En el terreno, los síntomas son ya conocidos por usuarios activos: hilos que de pronto se llenan de cuentas con pocos seguidores, respuestas idénticas en cascada, y ataques coordinados contra periodistas o académicos que reportan hallazgos incómodos. La investigación alude a “fuerzas de choque” digitales que aparecen para desincentivar testimonios o corregir el encuadre de temas complejos con consignas simples.
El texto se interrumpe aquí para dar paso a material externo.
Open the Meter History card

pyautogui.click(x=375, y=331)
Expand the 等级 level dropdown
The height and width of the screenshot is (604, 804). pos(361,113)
La pregunta es qué protege hoy al votante. Hay avances desde la sociedad civil: iniciativas de verificación, manuales de alfabetización digital y equipos en universidades que rastrean narrativas falsas. Para el usuario común, tres pistas ayudan: desconfiar de mensajes categóricos sin fuente, observar si una cuenta opina de todo con la misma plantilla, y mirar el historial de publicaciones —si nació ayer y ya es “experta” en todo, mala señal—.

El caso Matthei ilustra el daño reputacional. Un video trucado no solo afecta a la destinataria; arrastra a su entorno, contamina propuestas y devora tiempo de campaña que se va en desmentir. Aunque ella desechó judicializar el episodio, el rastro digital permanece y puede reactivarse en cualquier momento ante una crisis o un nuevo hito electoral.

¿Qué viene? Transparencia radical en las campañas digitales: identificar piezas pagadas, publicar bibliotecas de anuncios y detallar segmentaciones. Auditorías independientes de actividad sospechosa —antes, durante y después de la elección—. Un código de conducta entre comandos para no usar automatización con fines de acoso. Y, cuando corresponda, sanciones administrativas por parte del Servel si se prueba financiamiento o coordinación con estructuras que violen las reglas.

En el plano político, el foco se desplazó al estándar ético. Incluso si se admite que la propaganda digital llegó para quedarse, hay un límite entre amplificar propuestas y contaminar el debate con falsedades. La negación de Kast abre otro frente: si no hay vínculo con su comando, ¿quién financia la red?, ¿con qué objetivos y bajo qué incentivos? Esas preguntas requieren más que desmentidos; exigen trazabilidad de flujos y responsabilidades.

La prensa y la academia cumplen un rol incómodo y necesario. Este tipo de investigaciones, con respaldo metodológico y revisión de pares, tensiona a los actores políticos pero también ordena la conversación pública. Obligan a las plataformas a explicar por qué ciertos comportamientos no fueron detectados y dan herramientas a la ciudadanía para entender que no todo lo que “se vuelve tendencia” es espontáneo.

El Gobierno ya encendió la alerta institucional, pero no basta con la declaración. En ciclos electorales, cada semana cuenta. Lo que se decida ahora —reglas, fiscalizaciones, compromisos— marcará la campaña que viene. Y, sobre todo, definirá si el voto se forma en un espacio competitivo de ideas o en un ruido de fondo moldeado por programas que nadie eligió y cuentas que nadie conoce.